Genotypes identified as salt tolerant phenotypically were also identified as salt tolerant with markers. Considering phenotypic and genotypic observations, five genotypes RD-2586, TNDB-100, PNR-519, Dhol Kochuri and Pokkali were identified as salt tolerant. Four genotypes viz., THDB, Bara (Boro) Dhan, Latisail 11-117 and Charnock (DA6) were found as moderately tolerant.
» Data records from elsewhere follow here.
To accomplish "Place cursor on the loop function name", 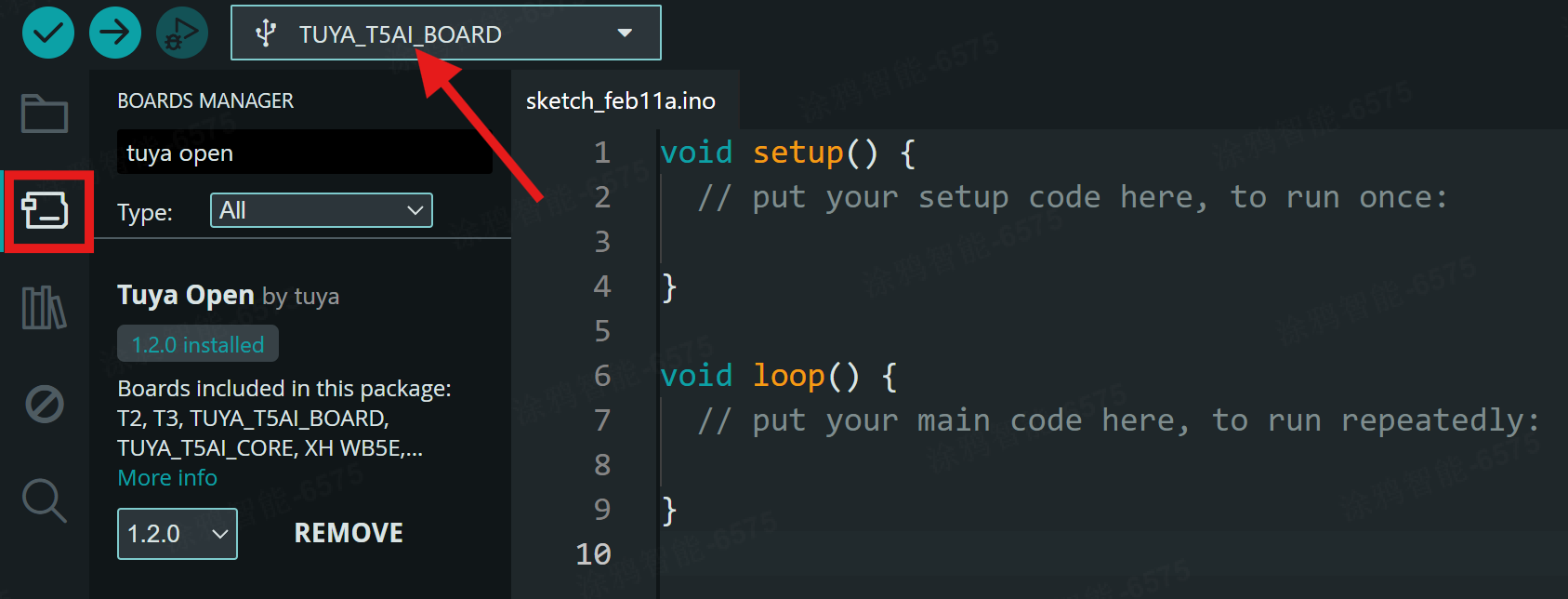I will tap(788, 376).
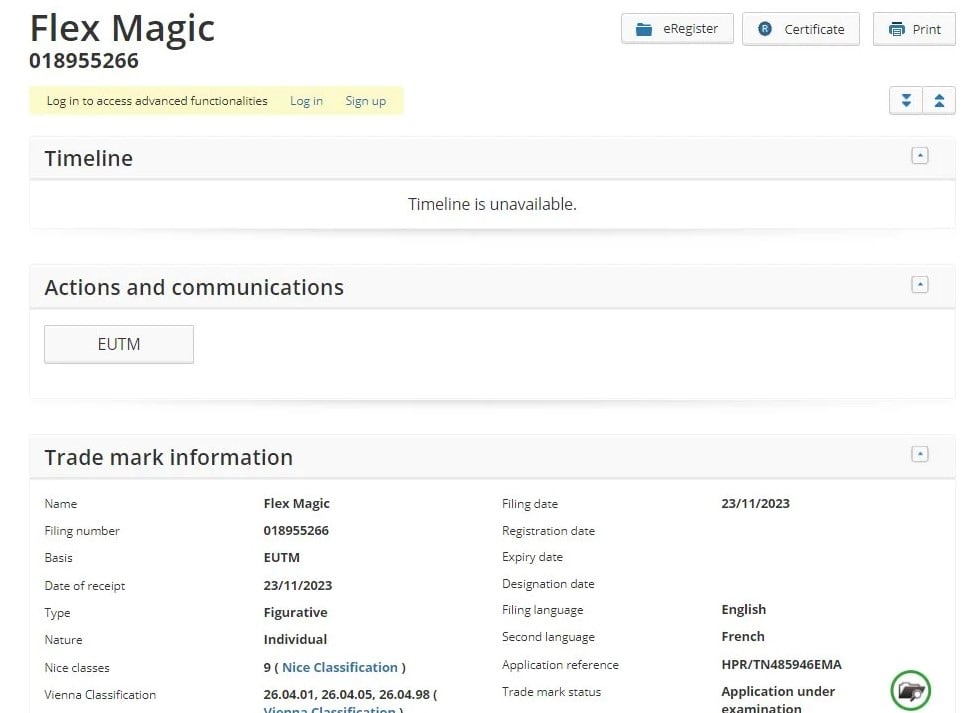
Task: Click the 'Timeline is unavailable' message
Action: click(x=492, y=204)
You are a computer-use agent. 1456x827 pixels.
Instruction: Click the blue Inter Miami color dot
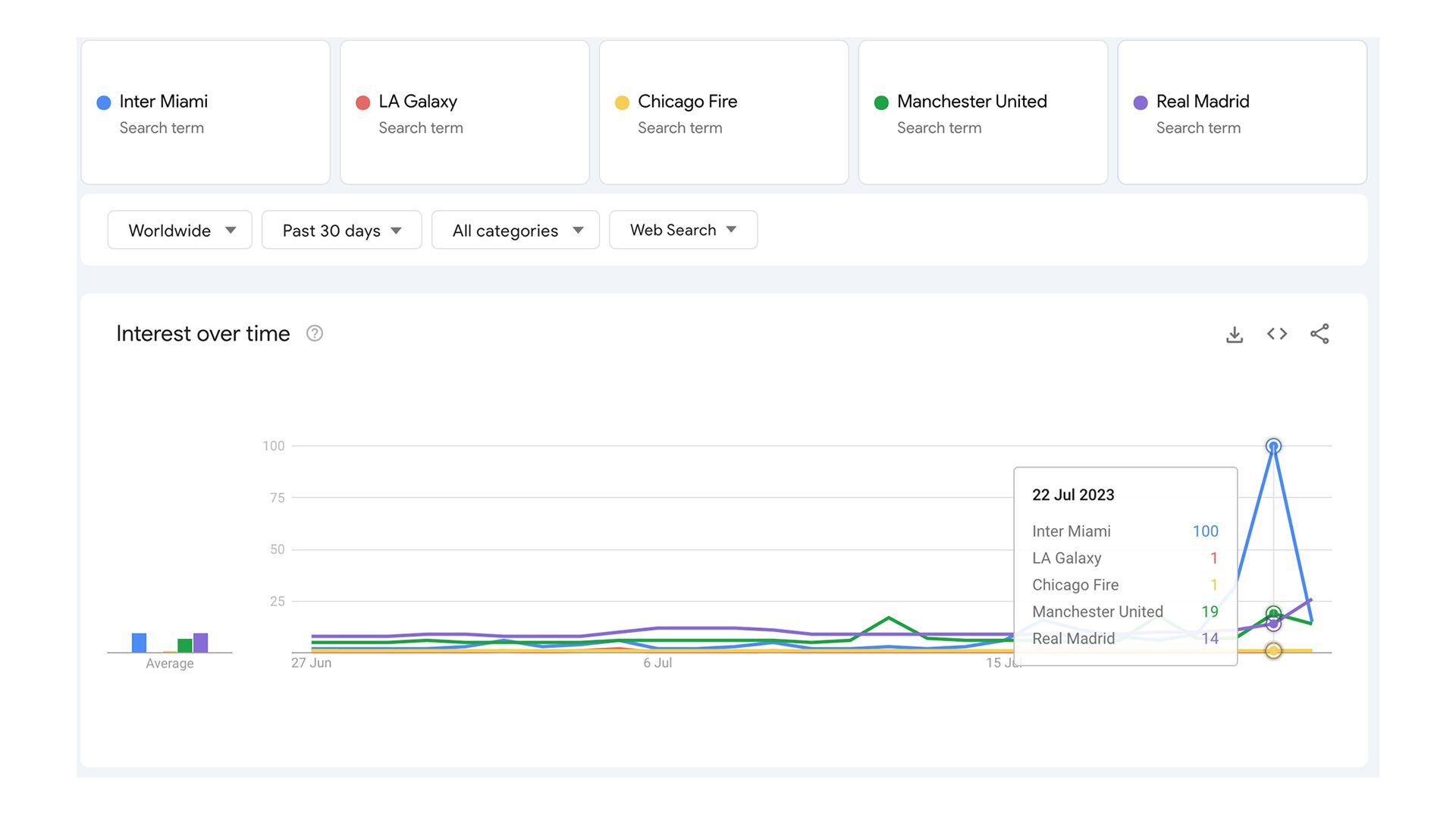(104, 102)
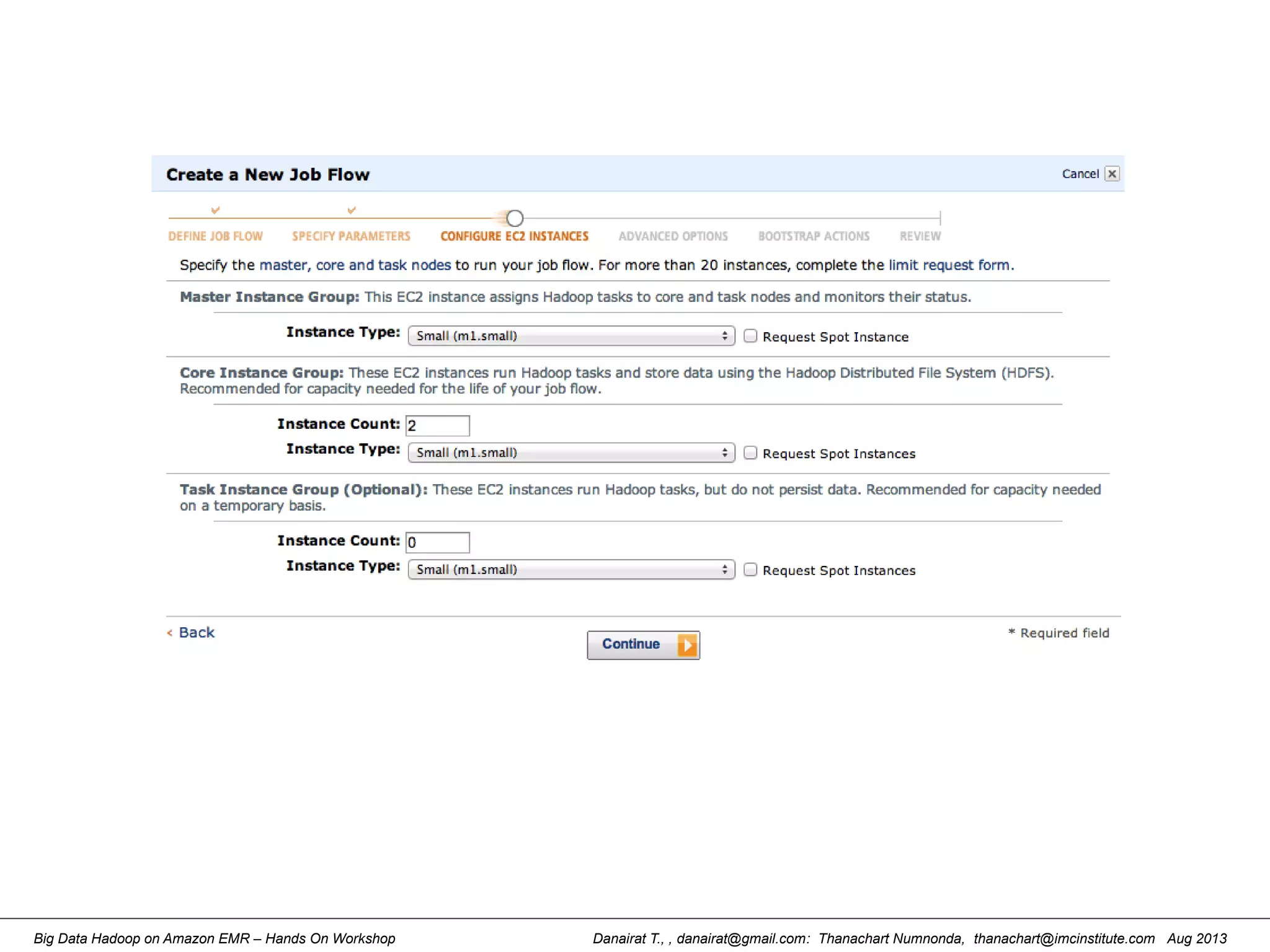Image resolution: width=1270 pixels, height=952 pixels.
Task: Go to Define Job Flow step
Action: coord(215,236)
Bhuiyan (2005) identified 158 tolerant individuals in F2 and F3 populations of BRRI Dhan 28 X PSBRc88 with the marker RM493, with 105 of the individuals being also phenotypically tolerant. Nguyen et al. (2001) found that the marker RM315 was associated with NaCl tolerant alleles under EC 18 dS m-1 and salt stress genes were located in chromosomes 1 and 8. Lang et al. (2000) found that RM223 was closely linked to rice salt tolerance gene in chromosome 8. Foolad (1999) found that only a few major QTLs could account for a large portion of the total phenotypic variation for salt tolerance, indicating that marker-assisted selection for salt tolerance should be feasible, providing the opportunity to rapidly develop germplasms with enhanced salt tolerance at more than one stage of plant development.
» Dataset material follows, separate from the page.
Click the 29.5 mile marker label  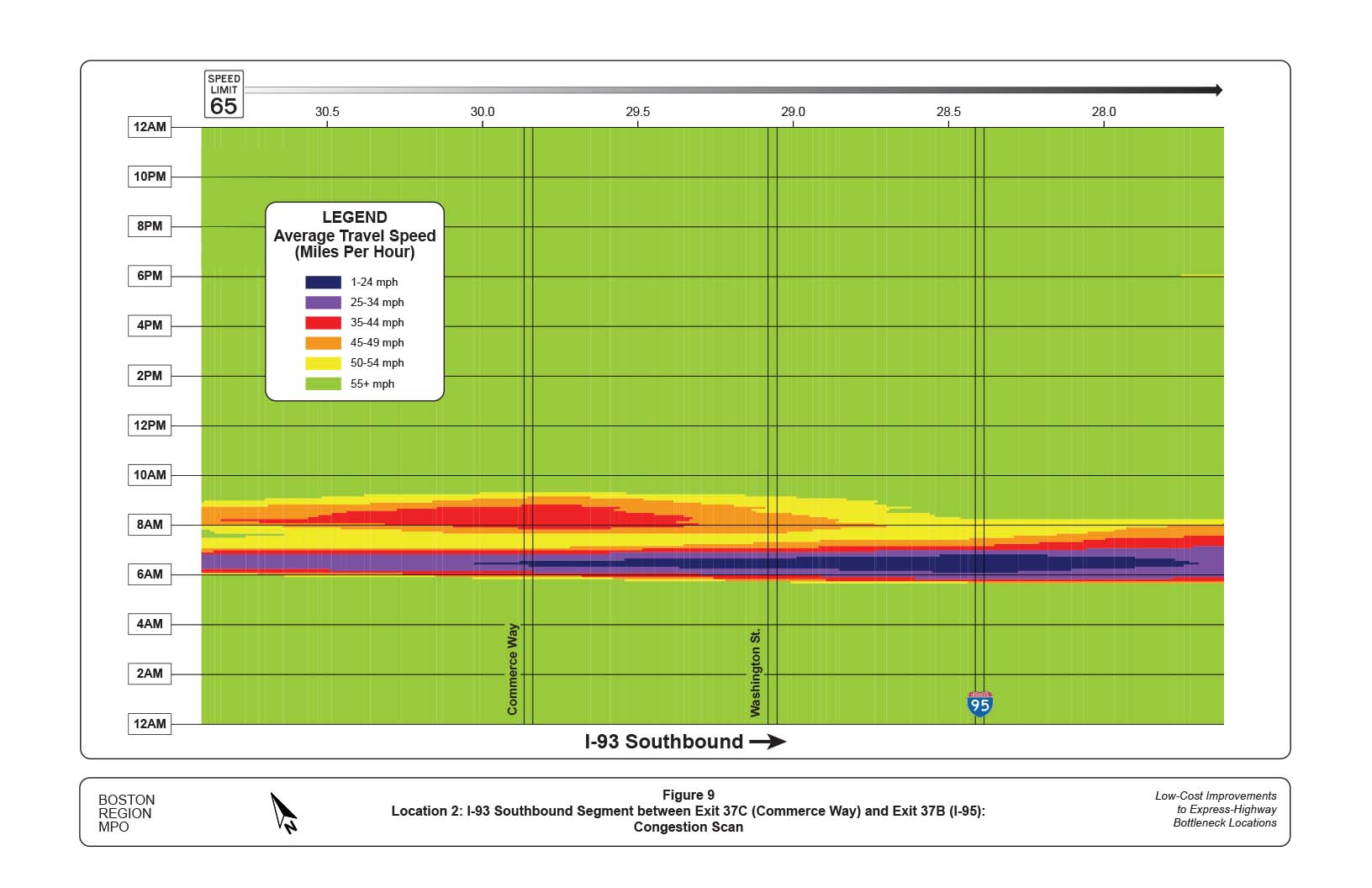point(640,109)
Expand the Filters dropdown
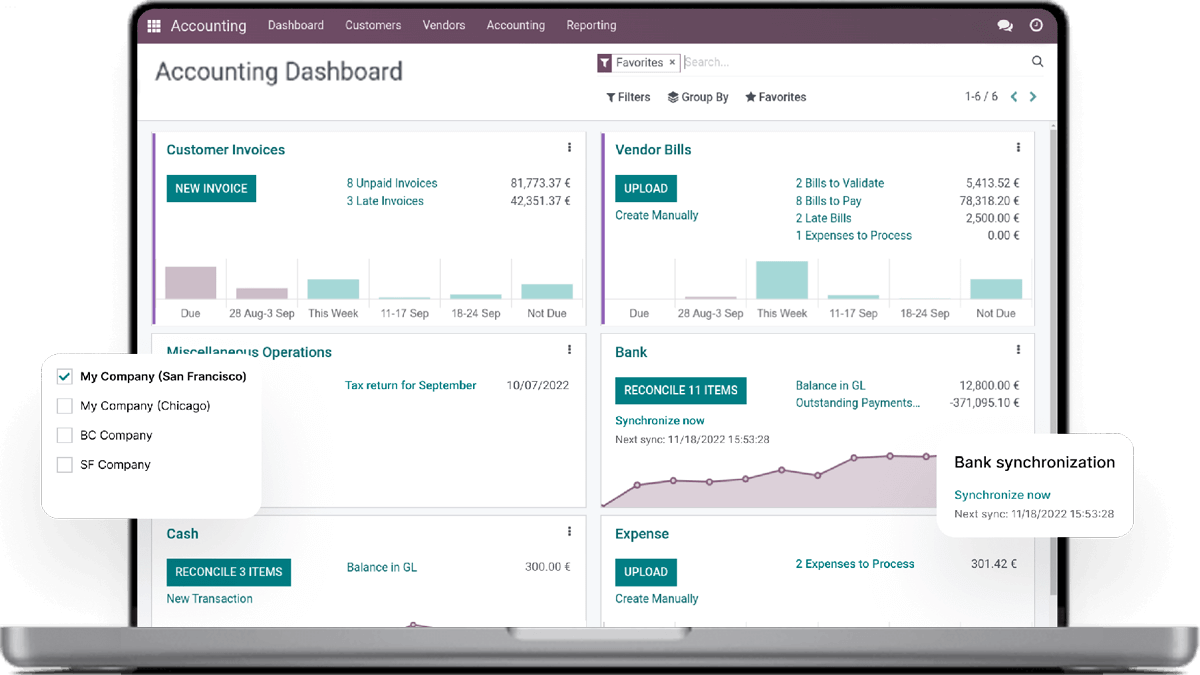 pyautogui.click(x=628, y=97)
Salt stress affected the yield and yields components both at seedling and reproductive stages. Performance in terms of agronomic traits showed lower salinity affection in case of tolerant genotypes than in case of susceptible ones. Phenotypically, Pokkali, Dhol Kochuri, RD-2586, TNDB-100 and PNR-519 showed lower reduction under salt stress as they were found as salt tolerant and these genotypes were also identified tolerant genotypically (with markers). Selected salt tolerant genotypes could be used as a donor for transferring tolerant genes into other desirable cultivars to develop salt tolerant high yielding cultivars. Since, the markers were used in this study showed polymorphism among the genotypes; these markers could be used in tagging salt tolerant genes, in marker-assisted selection and QTL mapping.
ACKNOWLEDGMENT
We would like to express our sincere thanks to International Rice Research Institute (IRRI), Philippines for providing seed materials in this study.